WHAT TO WORK ON »
A: Do these statements agree with the post on mothers' self care below? Answer yes or no for each, and quote the words from the post that decide it.
(i) Multitasking is more efficient than focusing on one or two tasks at a time.
(ii) Mentally living in the future causes anxiety.
(iii) An anxious mother can pass her anxiety on to her children.
B: According to the post on mothers' self care below, why is it paramount that women take time out for self care? Answer in one to three sentences.
C: Answer these questions from the post on mothers' self care below:
(i) What does being mindful mean?
(ii) What should a parent remember a child's behaviour during meltdowns is not?
(iii) What can squeezing in as many appointments as possible in a short time lead to?

In our previous post we talked about perfectionism and the need to accept and forgive ourselves for making mistakes. This post will focus on how mothers specifically tend to crumble under the pressure to be everyone’s caretaker, often at their own expense, and how they can focus on their own mental and emotional health.

 

In Pakistan, and indeed around the world, women are told from an early age that they are meant to be the nurturers and healers of society. Many women can find it very intimidating to ask for help for fear of judgement and backlash from society. You might also be dealing with some mommy guilt, wondering if you’re a good enough mother for your autistic child. All this pressure can put women at a higher risk for anxiety and depression. An anxious mother can in turn pass her anxiety onto her children by modeling such anxious behaviour to them. It is thus paramount that women take the time out for self care; it is beneficial not only to them but also to the whole family. Below are a few helpful practices to look after your personal mental health.

 

1. Mindfulness: Being mindful means staying in the present moment. Instead of mentally living in the future (which causes anxiety) or living in the past (which causes depression) recognise that there is only ever this present moment. Meditating can help you stay grounded in the present reality and provide relief from obsessive overthinking.

 

2. Respond, don’t react: All children, and autistic children especially, need their parents to be solid pillars of strength during meltdowns and tantrums. This can of course be very challenging. A good strategy is to remember to respond to the situation, not react to it. Take a step back if it is safe to do so and ground yourself so that you can get your wits together and can de-escalate the situation instead of making it worse. Remember, your child’s behaviour is not a personal attack on you or your parenting.

 

3. Multitasking: Research shows that multitasking is much less efficient than focusing on one or two tasks at a time. When you have a child with a disability, it can seem like a constant rush of appointments and therapies. You might be tempted to squeeze in as many appointments as you can in a short time period, but this can lead to overwhelm for you and your child. Ask yourself if you really need to do it all right now and try your best to delegate tasks. Remember that you also have other children that need your attention, so don’t feel guilty for saying no.

 

4. Guilt: Remember that self care is not selfish. It is the equivalent of putting your oxygen mask on first so that you can help others. You are not useful to anybody, not even yourself, if you are exhausted and cranky. Looking after yourself is in everyone’s self interest and is the most selfless thing you can do.

LISTED RECORDS »
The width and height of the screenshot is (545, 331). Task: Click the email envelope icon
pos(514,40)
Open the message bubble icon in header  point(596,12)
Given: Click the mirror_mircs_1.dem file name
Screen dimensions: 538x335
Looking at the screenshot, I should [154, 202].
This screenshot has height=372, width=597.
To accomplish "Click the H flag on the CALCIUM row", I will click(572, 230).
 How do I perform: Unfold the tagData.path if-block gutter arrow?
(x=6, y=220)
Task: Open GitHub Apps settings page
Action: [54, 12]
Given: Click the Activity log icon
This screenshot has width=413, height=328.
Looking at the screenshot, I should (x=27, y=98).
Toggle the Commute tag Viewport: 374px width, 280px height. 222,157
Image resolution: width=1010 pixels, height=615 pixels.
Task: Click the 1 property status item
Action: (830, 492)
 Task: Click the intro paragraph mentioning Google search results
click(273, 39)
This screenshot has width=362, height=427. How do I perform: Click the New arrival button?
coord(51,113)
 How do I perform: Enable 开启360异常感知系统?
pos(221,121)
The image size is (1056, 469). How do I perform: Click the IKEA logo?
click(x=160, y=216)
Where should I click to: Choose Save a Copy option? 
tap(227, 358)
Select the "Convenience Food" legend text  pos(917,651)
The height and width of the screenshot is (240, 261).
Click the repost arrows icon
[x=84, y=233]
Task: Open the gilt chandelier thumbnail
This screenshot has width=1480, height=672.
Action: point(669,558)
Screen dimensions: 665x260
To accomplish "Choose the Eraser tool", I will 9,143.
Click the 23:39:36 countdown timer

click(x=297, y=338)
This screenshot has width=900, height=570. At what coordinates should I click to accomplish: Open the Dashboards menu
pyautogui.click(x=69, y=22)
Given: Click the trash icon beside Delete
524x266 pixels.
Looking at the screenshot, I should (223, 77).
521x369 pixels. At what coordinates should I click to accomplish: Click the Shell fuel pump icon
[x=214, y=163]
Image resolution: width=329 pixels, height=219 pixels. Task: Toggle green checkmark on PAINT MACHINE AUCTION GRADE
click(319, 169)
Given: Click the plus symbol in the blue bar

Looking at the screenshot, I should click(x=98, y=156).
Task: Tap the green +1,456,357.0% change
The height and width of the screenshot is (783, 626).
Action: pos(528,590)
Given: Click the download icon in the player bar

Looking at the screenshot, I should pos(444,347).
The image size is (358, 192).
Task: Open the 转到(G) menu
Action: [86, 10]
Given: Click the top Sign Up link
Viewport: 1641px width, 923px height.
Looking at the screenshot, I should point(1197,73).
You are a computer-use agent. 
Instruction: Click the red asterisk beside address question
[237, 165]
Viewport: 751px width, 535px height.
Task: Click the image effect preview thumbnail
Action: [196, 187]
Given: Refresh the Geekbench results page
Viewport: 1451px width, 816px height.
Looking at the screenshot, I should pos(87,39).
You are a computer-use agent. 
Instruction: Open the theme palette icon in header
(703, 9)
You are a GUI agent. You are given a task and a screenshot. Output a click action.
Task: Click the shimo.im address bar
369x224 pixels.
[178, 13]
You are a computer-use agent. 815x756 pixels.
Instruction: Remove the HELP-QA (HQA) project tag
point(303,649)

ANSWER LIST »
A:
(i) No: "multitasking is much less efficient than focusing on one or two tasks at a time"
(ii) Yes: "living in the future (which causes anxiety)"
(iii) Yes: "An anxious mother can in turn pass her anxiety onto her children by modeling such anxious behaviour to them."

B: The pressure on women to be caretakers puts them at a higher risk for anxiety and depression, and an anxious mother can pass that anxiety on to her children by modeling anxious behaviour. Self care therefore benefits not only the women themselves but also the whole family.

C:
(i) Staying in the present moment.
(ii) A personal attack on the parent or their parenting.
(iii) Overwhelm for the parent and the child.